The nurse bombards you with questions.

“How old are you?”

“Do you smoke?”

“Are you on any medications?”

If you arrive at the emergency room incapacitated, the staff will follow a set protocol of tests, medical history reviews, and phone calls to family members to get answers to key questions.

In the emergency room, the right question at the right time can mean the difference between life and death.

Questions are crucial in the medical profession and in our daily lives. Good questions provide a chance to see where you are and where you want to go.

Good questions can help you check your compass.

The Value of Questions

Relationships require interaction. Without it, they will decay and eventually they may die. Questions create this interaction.

They provide the opportunity for two people to share about themselves and for the relationship to grow.

When someone asks you a question about your own life, it forces you to introspect. In that introspection, you reflect on your values and behaviors and formulate an answer.

Questions allow us to clarify what we believe and to know ourselves better.

The Power of Questions

Questions can be a powerful tool to change things. The right questions at the right time can make all the difference in the world to your view from the rocking chair.

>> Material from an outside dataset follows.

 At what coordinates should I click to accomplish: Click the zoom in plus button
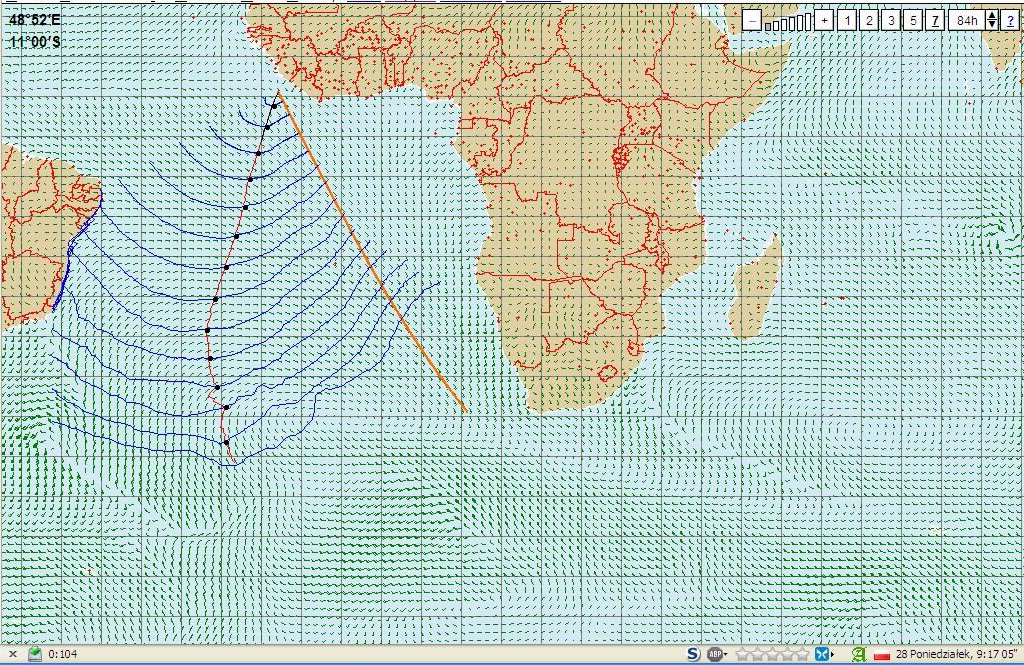pyautogui.click(x=824, y=20)
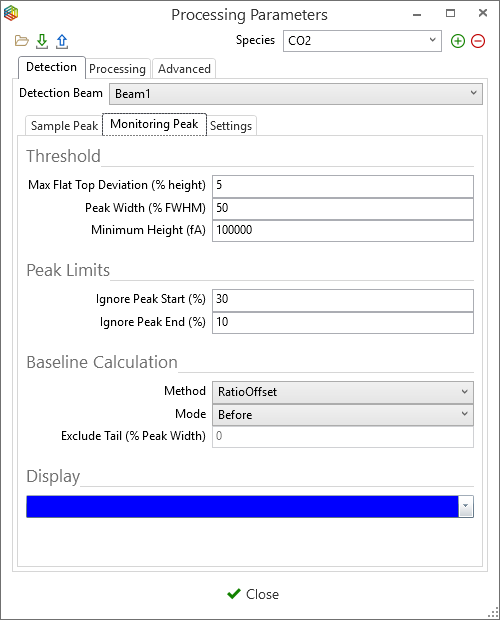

Questions also make a big difference in helping us with “blind spots.” Blind spots are harmful attitudes or actions in our lives that we cannot or choose not to see.

Questions lead us to consider the value of what is being shared instead of rejecting the statement altogether.

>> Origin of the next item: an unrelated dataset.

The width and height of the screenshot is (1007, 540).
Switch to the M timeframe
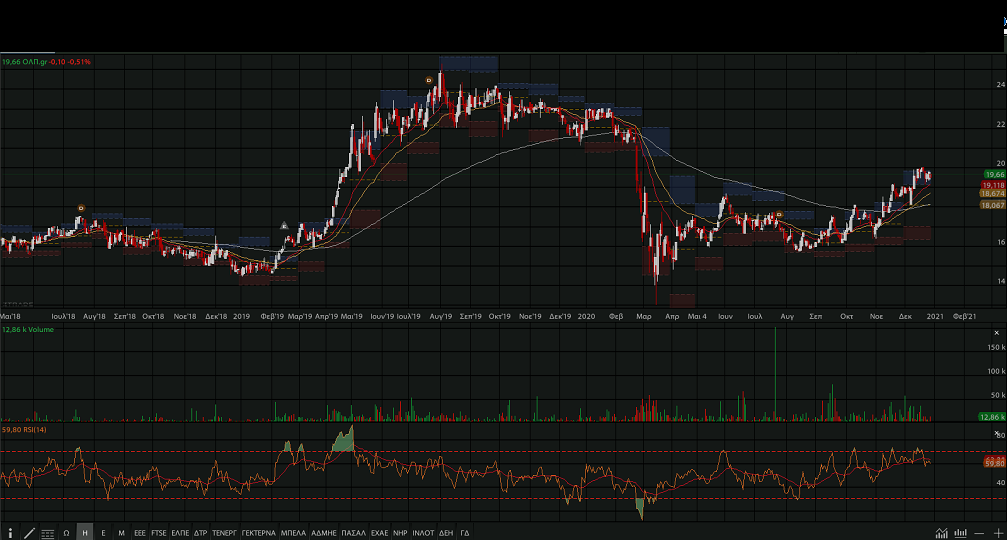(x=121, y=533)
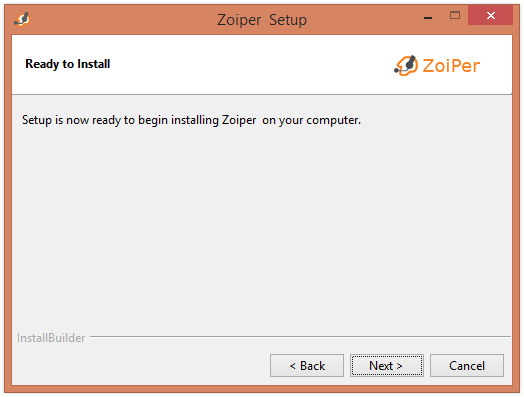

Questions can help us clarify our direction.

With the frenetic pace of life today, many people confess to a decision-making approach that can have a frightful price, “Ready, fire…aim.”

When a hunter uses this approach, the cost is no meat in the freezer or paying a fine for shooting an elk instead of a deer.

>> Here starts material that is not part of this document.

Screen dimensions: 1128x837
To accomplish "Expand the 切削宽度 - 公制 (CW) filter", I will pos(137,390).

When a soldier uses this approach, the cost can be the failure of a mission or someone dying from friendly fire.

When we use this approach — saying “yes” and “no” to invitations and opportunities without careful evaluation — the cost at first seems much less immediate and dramatic.

The cost can be the slow deterioration of relationships we care about or a seeming purposelessness in life.

In time, the cost can be the death of a marriage or the reality of a family who knows about God but lives for things that do not really matter.

If we ask questions at the right time about the right things, it can help us put our priorities in order, “Ready, aim…fire.”

Questions can help us aim carefully and choose well.

The Compass Check

As you contemplate the questions in the book, we will help you develop a personalized tool called the “Compass Check.”

The Compass Check, as its name implies, is a set of questions you will develop to help you check your compass for the rest of your days.

Answering the questions will help you see if you are on course and assist you in remaining on course day by day.

You will create these questions in light of your answers to the rocking chair exercise and the ideas we will discuss throughout the rest of the book.

There are two types of Compass Check questions check-up and filter questions.

Check Up Questions

Help you evaluate if you are on course and headed for the right destination.

Filter Questions

Help you carefully and thoughtfully consider new opportunities and requests in light of what you want to be able to say in the rocking chair.

The Compass Check Tool

Checking your compass regularly is essential if you want to stay on course and reach your desired destination.

The Compass Check is a tool you will use daily or weekly.

The goal to keep in mind is reminding yourself of the key biblical truths and your desired destination as you make choices through the day.